%%

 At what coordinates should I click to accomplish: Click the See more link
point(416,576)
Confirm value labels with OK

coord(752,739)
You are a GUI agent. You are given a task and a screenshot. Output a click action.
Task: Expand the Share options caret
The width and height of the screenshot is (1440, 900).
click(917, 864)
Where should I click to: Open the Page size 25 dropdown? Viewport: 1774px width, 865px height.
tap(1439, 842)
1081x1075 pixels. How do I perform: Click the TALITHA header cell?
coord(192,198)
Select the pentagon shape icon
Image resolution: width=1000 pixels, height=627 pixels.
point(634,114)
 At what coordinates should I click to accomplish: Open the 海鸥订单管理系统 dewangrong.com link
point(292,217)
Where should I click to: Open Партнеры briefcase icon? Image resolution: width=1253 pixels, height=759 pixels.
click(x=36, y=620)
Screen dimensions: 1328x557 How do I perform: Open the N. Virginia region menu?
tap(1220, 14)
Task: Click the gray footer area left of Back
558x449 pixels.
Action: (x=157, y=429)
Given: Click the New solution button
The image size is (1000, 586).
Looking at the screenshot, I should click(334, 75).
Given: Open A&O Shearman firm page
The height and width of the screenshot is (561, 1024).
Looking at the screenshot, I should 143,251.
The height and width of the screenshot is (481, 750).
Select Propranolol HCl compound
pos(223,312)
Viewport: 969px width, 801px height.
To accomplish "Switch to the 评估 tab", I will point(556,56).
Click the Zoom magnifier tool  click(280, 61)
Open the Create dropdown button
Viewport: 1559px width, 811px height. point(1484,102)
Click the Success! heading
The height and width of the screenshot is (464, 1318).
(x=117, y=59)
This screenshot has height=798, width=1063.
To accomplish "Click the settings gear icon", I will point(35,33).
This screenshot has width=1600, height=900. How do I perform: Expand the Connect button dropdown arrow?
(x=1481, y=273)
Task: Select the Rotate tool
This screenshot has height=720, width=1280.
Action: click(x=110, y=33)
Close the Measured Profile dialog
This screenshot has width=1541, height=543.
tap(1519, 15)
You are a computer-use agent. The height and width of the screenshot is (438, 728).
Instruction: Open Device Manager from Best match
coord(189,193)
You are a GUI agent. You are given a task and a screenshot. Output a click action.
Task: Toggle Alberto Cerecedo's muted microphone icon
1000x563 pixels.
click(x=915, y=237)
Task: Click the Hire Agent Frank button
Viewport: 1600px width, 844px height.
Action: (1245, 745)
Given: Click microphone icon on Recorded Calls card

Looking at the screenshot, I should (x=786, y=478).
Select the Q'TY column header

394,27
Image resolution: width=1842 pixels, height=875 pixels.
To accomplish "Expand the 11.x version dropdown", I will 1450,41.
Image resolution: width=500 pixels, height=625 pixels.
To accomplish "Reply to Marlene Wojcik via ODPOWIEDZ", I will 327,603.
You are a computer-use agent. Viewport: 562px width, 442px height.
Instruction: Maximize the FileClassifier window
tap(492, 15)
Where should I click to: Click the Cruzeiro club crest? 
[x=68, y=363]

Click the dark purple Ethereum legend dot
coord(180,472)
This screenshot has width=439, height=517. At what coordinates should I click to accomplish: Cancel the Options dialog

%%

▸ Task
Nothing in the records should be altered when they are written out again.

▸ Written response
 At what coordinates should I click to accomplish: Click the See more link
point(416,576)
Confirm value labels with OK

coord(752,739)
You are a GUI agent. You are given a task and a screenshot. Output a click action.
Task: Expand the Share options caret
The width and height of the screenshot is (1440, 900).
click(917, 864)
Where should I click to: Open the Page size 25 dropdown? Viewport: 1774px width, 865px height.
tap(1439, 842)
1081x1075 pixels. How do I perform: Click the TALITHA header cell?
coord(192,198)
Select the pentagon shape icon
Image resolution: width=1000 pixels, height=627 pixels.
point(634,114)
 At what coordinates should I click to accomplish: Open the 海鸥订单管理系统 dewangrong.com link
point(292,217)
Where should I click to: Open Партнеры briefcase icon? Image resolution: width=1253 pixels, height=759 pixels.
click(x=36, y=620)
Screen dimensions: 1328x557 How do I perform: Open the N. Virginia region menu?
tap(1220, 14)
Task: Click the gray footer area left of Back
558x449 pixels.
Action: (x=157, y=429)
Given: Click the New solution button
The image size is (1000, 586).
Looking at the screenshot, I should click(334, 75).
Given: Open A&O Shearman firm page
The height and width of the screenshot is (561, 1024).
Looking at the screenshot, I should 143,251.
The height and width of the screenshot is (481, 750).
Select Propranolol HCl compound
pos(223,312)
Viewport: 969px width, 801px height.
To accomplish "Switch to the 评估 tab", I will point(556,56).
Click the Zoom magnifier tool  click(280, 61)
Open the Create dropdown button
Viewport: 1559px width, 811px height. point(1484,102)
Click the Success! heading
The height and width of the screenshot is (464, 1318).
(x=117, y=59)
This screenshot has height=798, width=1063.
To accomplish "Click the settings gear icon", I will point(35,33).
This screenshot has width=1600, height=900. How do I perform: Expand the Connect button dropdown arrow?
(x=1481, y=273)
Task: Select the Rotate tool
This screenshot has height=720, width=1280.
Action: click(x=110, y=33)
Close the Measured Profile dialog
This screenshot has width=1541, height=543.
tap(1519, 15)
You are a computer-use agent. The height and width of the screenshot is (438, 728).
Instruction: Open Device Manager from Best match
coord(189,193)
You are a GUI agent. You are given a task and a screenshot. Output a click action.
Task: Toggle Alberto Cerecedo's muted microphone icon
1000x563 pixels.
click(x=915, y=237)
Task: Click the Hire Agent Frank button
Viewport: 1600px width, 844px height.
Action: (1245, 745)
Given: Click microphone icon on Recorded Calls card

Looking at the screenshot, I should (x=786, y=478).
Select the Q'TY column header

394,27
Image resolution: width=1842 pixels, height=875 pixels.
To accomplish "Expand the 11.x version dropdown", I will 1450,41.
Image resolution: width=500 pixels, height=625 pixels.
To accomplish "Reply to Marlene Wojcik via ODPOWIEDZ", I will 327,603.
You are a computer-use agent. Viewport: 562px width, 442px height.
Instruction: Maximize the FileClassifier window
tap(492, 15)
Where should I click to: Click the Cruzeiro club crest? 
[x=68, y=363]

Click the dark purple Ethereum legend dot
coord(180,472)
This screenshot has width=439, height=517. At what coordinates should I click to accomplish: Cancel the Options dialog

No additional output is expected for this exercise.